Sniffing/logging your own Android Bluetooth traffic

Android 4.4 (Kit Kat) does have a new sniffing capability for Bluetooth. You should give it a try.

If you don’t own a sniffing device however, you aren’t necessarily out
of luck. In many cases we can obtain positive results with a new
feature introduced in Android 4.4: the ability to capture all
Bluetooth HCI packets and save them to a file.

When the Analyst has finished populating the capture file by running
the application being tested, he can pull the file generated by
Android into the external storage of the device and analyze it (with
Wireshark, for example).

Once this setting is activated, Android will save the packet capture
to /sdcard/btsnoop_hci.log to be pulled by the analyst and inspected.

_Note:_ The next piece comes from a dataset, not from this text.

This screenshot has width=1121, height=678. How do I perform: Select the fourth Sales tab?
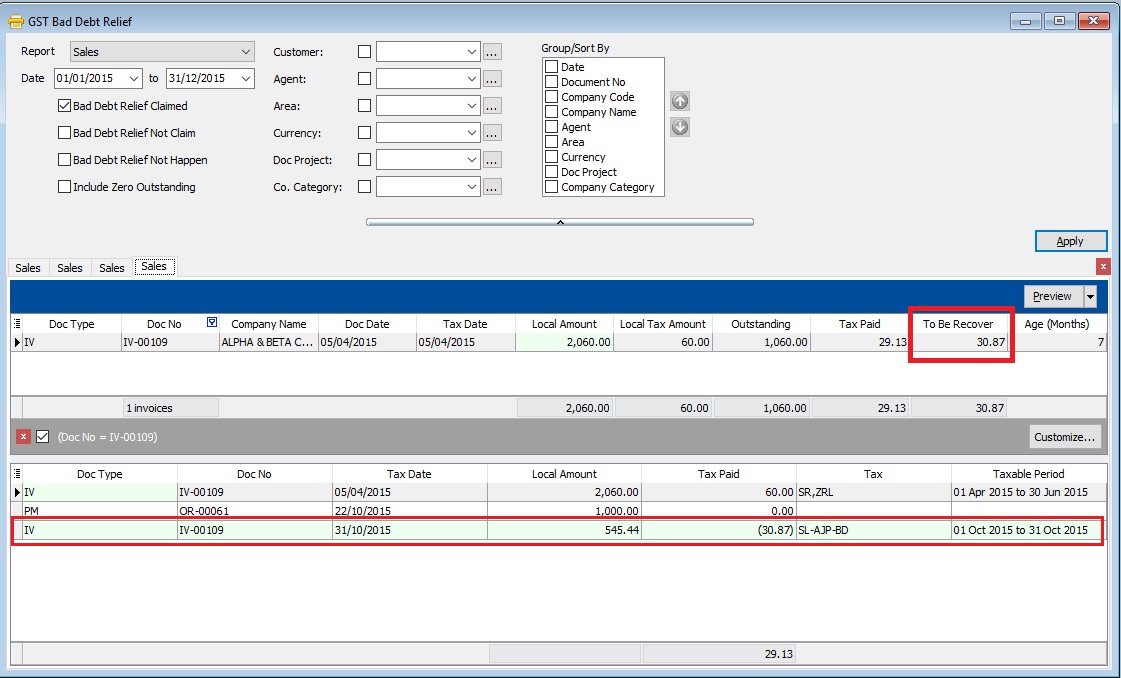point(154,266)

Type the following in case /sdcard/ is not the right path on your particular device:

adb shell echo \$EXTERNAL_STORAGE

We can then open a shell and pull the file: $adb pull
/sdcard/btsnoop_hci.log and inspect it with Wireshark, just like a PCAP
collected by sniffing WiFi traffic for example, so it is very simple
and well supported:

screenshot of wireshark capture using Android HCI Snoop

[source]

You can enable this by going to Settings->Developer Options, then checking the box next to “Bluetooth HCI Snoop Log.”